[[ DATA EXTRACT open ]]

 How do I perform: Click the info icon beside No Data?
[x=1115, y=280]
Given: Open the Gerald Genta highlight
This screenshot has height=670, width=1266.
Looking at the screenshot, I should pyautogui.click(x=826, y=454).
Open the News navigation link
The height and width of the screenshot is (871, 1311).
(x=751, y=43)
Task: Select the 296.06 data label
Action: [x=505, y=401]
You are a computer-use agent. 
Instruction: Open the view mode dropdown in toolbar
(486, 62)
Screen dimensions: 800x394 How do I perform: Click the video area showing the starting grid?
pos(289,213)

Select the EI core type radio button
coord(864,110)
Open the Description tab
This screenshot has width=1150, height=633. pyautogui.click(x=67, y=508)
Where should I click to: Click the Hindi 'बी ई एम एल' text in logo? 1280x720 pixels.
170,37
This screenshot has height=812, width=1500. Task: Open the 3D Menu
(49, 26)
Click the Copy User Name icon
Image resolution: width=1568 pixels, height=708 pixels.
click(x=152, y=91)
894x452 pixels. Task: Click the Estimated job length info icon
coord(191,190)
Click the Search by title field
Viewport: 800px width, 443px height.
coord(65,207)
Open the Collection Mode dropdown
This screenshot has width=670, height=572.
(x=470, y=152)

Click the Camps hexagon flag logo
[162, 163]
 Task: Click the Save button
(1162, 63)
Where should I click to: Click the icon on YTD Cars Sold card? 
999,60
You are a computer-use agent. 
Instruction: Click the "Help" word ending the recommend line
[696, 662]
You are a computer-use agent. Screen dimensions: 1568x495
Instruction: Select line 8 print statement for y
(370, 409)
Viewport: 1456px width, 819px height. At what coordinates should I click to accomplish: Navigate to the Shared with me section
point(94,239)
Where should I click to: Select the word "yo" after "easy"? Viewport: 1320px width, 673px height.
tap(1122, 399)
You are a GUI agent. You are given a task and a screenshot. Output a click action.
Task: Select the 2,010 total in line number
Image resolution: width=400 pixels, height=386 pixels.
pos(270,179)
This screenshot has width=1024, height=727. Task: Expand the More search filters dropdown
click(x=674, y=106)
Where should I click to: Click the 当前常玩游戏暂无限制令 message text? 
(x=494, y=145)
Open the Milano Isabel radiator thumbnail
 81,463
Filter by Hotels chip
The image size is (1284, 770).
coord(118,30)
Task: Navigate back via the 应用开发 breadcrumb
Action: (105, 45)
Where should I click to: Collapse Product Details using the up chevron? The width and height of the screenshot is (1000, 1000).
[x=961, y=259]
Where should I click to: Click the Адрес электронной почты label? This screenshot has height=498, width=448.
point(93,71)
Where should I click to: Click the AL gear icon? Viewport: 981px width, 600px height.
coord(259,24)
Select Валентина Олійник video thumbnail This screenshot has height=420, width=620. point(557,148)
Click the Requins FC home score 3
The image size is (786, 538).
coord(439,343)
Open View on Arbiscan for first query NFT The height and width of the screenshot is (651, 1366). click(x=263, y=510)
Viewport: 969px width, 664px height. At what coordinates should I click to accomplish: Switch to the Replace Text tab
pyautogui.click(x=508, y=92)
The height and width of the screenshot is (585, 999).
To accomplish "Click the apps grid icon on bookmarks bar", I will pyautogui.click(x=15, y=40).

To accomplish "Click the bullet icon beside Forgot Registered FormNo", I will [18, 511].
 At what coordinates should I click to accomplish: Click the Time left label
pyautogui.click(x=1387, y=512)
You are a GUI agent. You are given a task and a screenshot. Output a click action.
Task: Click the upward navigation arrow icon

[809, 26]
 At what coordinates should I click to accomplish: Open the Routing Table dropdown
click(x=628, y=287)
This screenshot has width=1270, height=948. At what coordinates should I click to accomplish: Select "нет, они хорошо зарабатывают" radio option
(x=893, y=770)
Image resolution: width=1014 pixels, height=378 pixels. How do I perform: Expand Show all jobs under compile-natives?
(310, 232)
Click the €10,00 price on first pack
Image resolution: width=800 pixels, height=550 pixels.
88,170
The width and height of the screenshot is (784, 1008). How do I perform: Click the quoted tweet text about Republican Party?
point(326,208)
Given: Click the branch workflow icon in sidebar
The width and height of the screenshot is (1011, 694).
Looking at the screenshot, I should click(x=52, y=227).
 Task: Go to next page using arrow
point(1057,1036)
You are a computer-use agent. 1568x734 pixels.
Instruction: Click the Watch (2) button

[[ DATA EXTRACT closed ]]

-- ABOUT THIS EXERCISE --
Would you write out the data exactly as it reads?

-- OUTPUT FOR THIS EXERCISE --
 How do I perform: Click the info icon beside No Data?
[x=1115, y=280]
Given: Open the Gerald Genta highlight
This screenshot has height=670, width=1266.
Looking at the screenshot, I should pyautogui.click(x=826, y=454).
Open the News navigation link
The height and width of the screenshot is (871, 1311).
(x=751, y=43)
Task: Select the 296.06 data label
Action: [x=505, y=401]
You are a computer-use agent. 
Instruction: Open the view mode dropdown in toolbar
(486, 62)
Screen dimensions: 800x394 How do I perform: Click the video area showing the starting grid?
pos(289,213)

Select the EI core type radio button
coord(864,110)
Open the Description tab
This screenshot has width=1150, height=633. pyautogui.click(x=67, y=508)
Where should I click to: Click the Hindi 'बी ई एम एल' text in logo? 1280x720 pixels.
170,37
This screenshot has height=812, width=1500. Task: Open the 3D Menu
(49, 26)
Click the Copy User Name icon
Image resolution: width=1568 pixels, height=708 pixels.
click(x=152, y=91)
894x452 pixels. Task: Click the Estimated job length info icon
coord(191,190)
Click the Search by title field
Viewport: 800px width, 443px height.
coord(65,207)
Open the Collection Mode dropdown
This screenshot has width=670, height=572.
(x=470, y=152)

Click the Camps hexagon flag logo
[162, 163]
 Task: Click the Save button
(1162, 63)
Where should I click to: Click the icon on YTD Cars Sold card? 
999,60
You are a computer-use agent. 
Instruction: Click the "Help" word ending the recommend line
[696, 662]
You are a computer-use agent. Screen dimensions: 1568x495
Instruction: Select line 8 print statement for y
(370, 409)
Viewport: 1456px width, 819px height. At what coordinates should I click to accomplish: Navigate to the Shared with me section
point(94,239)
Where should I click to: Select the word "yo" after "easy"? Viewport: 1320px width, 673px height.
tap(1122, 399)
You are a GUI agent. You are given a task and a screenshot. Output a click action.
Task: Select the 2,010 total in line number
Image resolution: width=400 pixels, height=386 pixels.
pos(270,179)
This screenshot has width=1024, height=727. Task: Expand the More search filters dropdown
click(x=674, y=106)
Where should I click to: Click the 当前常玩游戏暂无限制令 message text? 
(x=494, y=145)
Open the Milano Isabel radiator thumbnail
 81,463
Filter by Hotels chip
The image size is (1284, 770).
coord(118,30)
Task: Navigate back via the 应用开发 breadcrumb
Action: (105, 45)
Where should I click to: Collapse Product Details using the up chevron? The width and height of the screenshot is (1000, 1000).
[x=961, y=259]
Where should I click to: Click the Адрес электронной почты label? This screenshot has height=498, width=448.
point(93,71)
Where should I click to: Click the AL gear icon? Viewport: 981px width, 600px height.
coord(259,24)
Select Валентина Олійник video thumbnail This screenshot has height=420, width=620. point(557,148)
Click the Requins FC home score 3
The image size is (786, 538).
coord(439,343)
Open View on Arbiscan for first query NFT The height and width of the screenshot is (651, 1366). click(x=263, y=510)
Viewport: 969px width, 664px height. At what coordinates should I click to accomplish: Switch to the Replace Text tab
pyautogui.click(x=508, y=92)
The height and width of the screenshot is (585, 999).
To accomplish "Click the apps grid icon on bookmarks bar", I will pyautogui.click(x=15, y=40).

To accomplish "Click the bullet icon beside Forgot Registered FormNo", I will [18, 511].
 At what coordinates should I click to accomplish: Click the Time left label
pyautogui.click(x=1387, y=512)
You are a GUI agent. You are given a task and a screenshot. Output a click action.
Task: Click the upward navigation arrow icon

[809, 26]
 At what coordinates should I click to accomplish: Open the Routing Table dropdown
click(x=628, y=287)
This screenshot has width=1270, height=948. At what coordinates should I click to accomplish: Select "нет, они хорошо зарабатывают" radio option
(x=893, y=770)
Image resolution: width=1014 pixels, height=378 pixels. How do I perform: Expand Show all jobs under compile-natives?
(310, 232)
Click the €10,00 price on first pack
Image resolution: width=800 pixels, height=550 pixels.
88,170
The width and height of the screenshot is (784, 1008). How do I perform: Click the quoted tweet text about Republican Party?
point(326,208)
Given: Click the branch workflow icon in sidebar
The width and height of the screenshot is (1011, 694).
Looking at the screenshot, I should click(x=52, y=227).
 Task: Go to next page using arrow
point(1057,1036)
You are a computer-use agent. 1568x734 pixels.
Instruction: Click the Watch (2) button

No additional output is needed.